Si riaprono le scuole. Intanto, a Genova, i tecnici stanno continuando i rilievi e gli accertamenti agli edifici maggiormente lesionati. In seguito ai controlli, sessanta persone sono state evacuate da un palazzo di via Fontanarossa dopo che i tecnici hanno appurato che una trave portante dell’edificio è rimasta lesionata. Quasi tutte le persone evacuate, hanno trovato ospitalità a casa di amici o parenti. Per una decina di loro il Comune ha offerto letti provvisori allestiti in una palestra ma la gente ha rifiutato. Tra loro c’è anche una donna incinta al settimo mese. Con il passare dei giorni la città prova a ripartire e a tornare alla normalità. Da domani saranno riaperte le scuole tranne quelle dei tre municipi della città più colpiti dall’alluvione Levante, Media Valbisagno e Bassa Valbisagno dove l’ordinanza di chiusura sarà di un giorno soltanto e interesserà tutte le scuole di ogni ordine e grado.
Rimane l’allerta meteo in Regione. Se a Genova la situazione sembra migliorare lentamente, purtroppo, non si può dire lo stesso del resto della Liguria. Sui bacini marittimi e padani del Ponente, sull’Imperiese e l’area Savonese confinante e sulla Val Bormida, l’allerta meteo resterà invece di livello 2, sempre fino alle 8 di domani. Se nell’interno della Regione il problema principale è dato dalle frane e dagli smottamenti che hanno interrotto numerose vie di comunicazione tanto che in alcuni casi serviranno mesi di lavoro prima di ripristinare la viabilità sul litorale il problema maggiore adesso arriva dal mare dove, in particolare nel Levante, si sono registrate numerose mareggiate con onde alte fino a sei metri. I danni maggiori sono stati registrati a Lavagna, dove sta crollando un tratto della nuova passeggiata a mare ed è minacciata anche la linea ferroviaria. A Riva Trigoso il mare sta erodendo la spiaggia al punto da riportare alla luce il muro antisbarco costruito dai tedeschi durante la Seconda Guerra mondiale. L’Aurelia è presidiata dalle forze dell’ordine, perché in alcuni punti le onde raggiungono la strada.

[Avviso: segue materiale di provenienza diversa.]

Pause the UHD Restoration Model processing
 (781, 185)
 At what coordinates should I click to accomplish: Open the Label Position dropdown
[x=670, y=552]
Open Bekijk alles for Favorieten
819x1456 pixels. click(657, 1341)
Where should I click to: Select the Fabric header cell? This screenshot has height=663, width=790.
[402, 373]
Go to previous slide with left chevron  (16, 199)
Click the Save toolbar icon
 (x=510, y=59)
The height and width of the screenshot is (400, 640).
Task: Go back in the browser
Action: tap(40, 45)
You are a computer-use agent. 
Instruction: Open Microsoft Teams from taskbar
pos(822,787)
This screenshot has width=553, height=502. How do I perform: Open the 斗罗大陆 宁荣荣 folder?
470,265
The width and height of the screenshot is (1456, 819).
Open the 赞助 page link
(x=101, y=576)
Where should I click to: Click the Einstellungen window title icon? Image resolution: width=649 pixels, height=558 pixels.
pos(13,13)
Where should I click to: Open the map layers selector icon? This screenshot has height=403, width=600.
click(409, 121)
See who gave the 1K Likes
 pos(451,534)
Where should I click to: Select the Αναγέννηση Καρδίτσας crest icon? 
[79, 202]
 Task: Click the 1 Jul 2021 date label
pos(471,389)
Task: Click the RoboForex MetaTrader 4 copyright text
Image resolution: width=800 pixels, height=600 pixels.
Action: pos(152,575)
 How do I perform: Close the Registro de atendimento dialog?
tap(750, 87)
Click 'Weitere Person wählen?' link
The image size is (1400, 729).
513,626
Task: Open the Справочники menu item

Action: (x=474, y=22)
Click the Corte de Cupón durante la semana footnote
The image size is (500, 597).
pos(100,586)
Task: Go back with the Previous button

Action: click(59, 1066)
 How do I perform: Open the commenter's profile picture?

La "Misericordia" all’opera in Toscana. All’Isola d’Elba, colpita dal maltempo, i soccorsi sono stati "tempestivi e numerosi": lo racconta Simone Meloni, governatore della Misericordia di Portoferraio, che coordina una cinquantina di volontari che stanno portando i soccorsi con idrovore, ambulanze, mezzi 4×4 e punti luce. "Marina di Campo è devastata dice Meloni ma il tempo migliora. C’è ancora fango, acqua nelle cantine. Le persone non sono in pericolo, anche se resta lo stato di allerta. In queste ore stiamo provvedendo a liberare dall’acqua le abitazioni, gli scantinati e i tantissimi locali danneggiati dall’evento. I soccorritori all’opera sono tanti, coordinati dalla centrale operativa della Regione, e non ci siamo mai sentiti isolati". Il fatto di essere in un’isola comporta qualche difficoltà nell’organizzazione di soccorsi, ma "in questo caso l’intervento è stato immediato da parte di tutti i volontari della Toscana, dalle istituzioni, dai vigili del fuoco".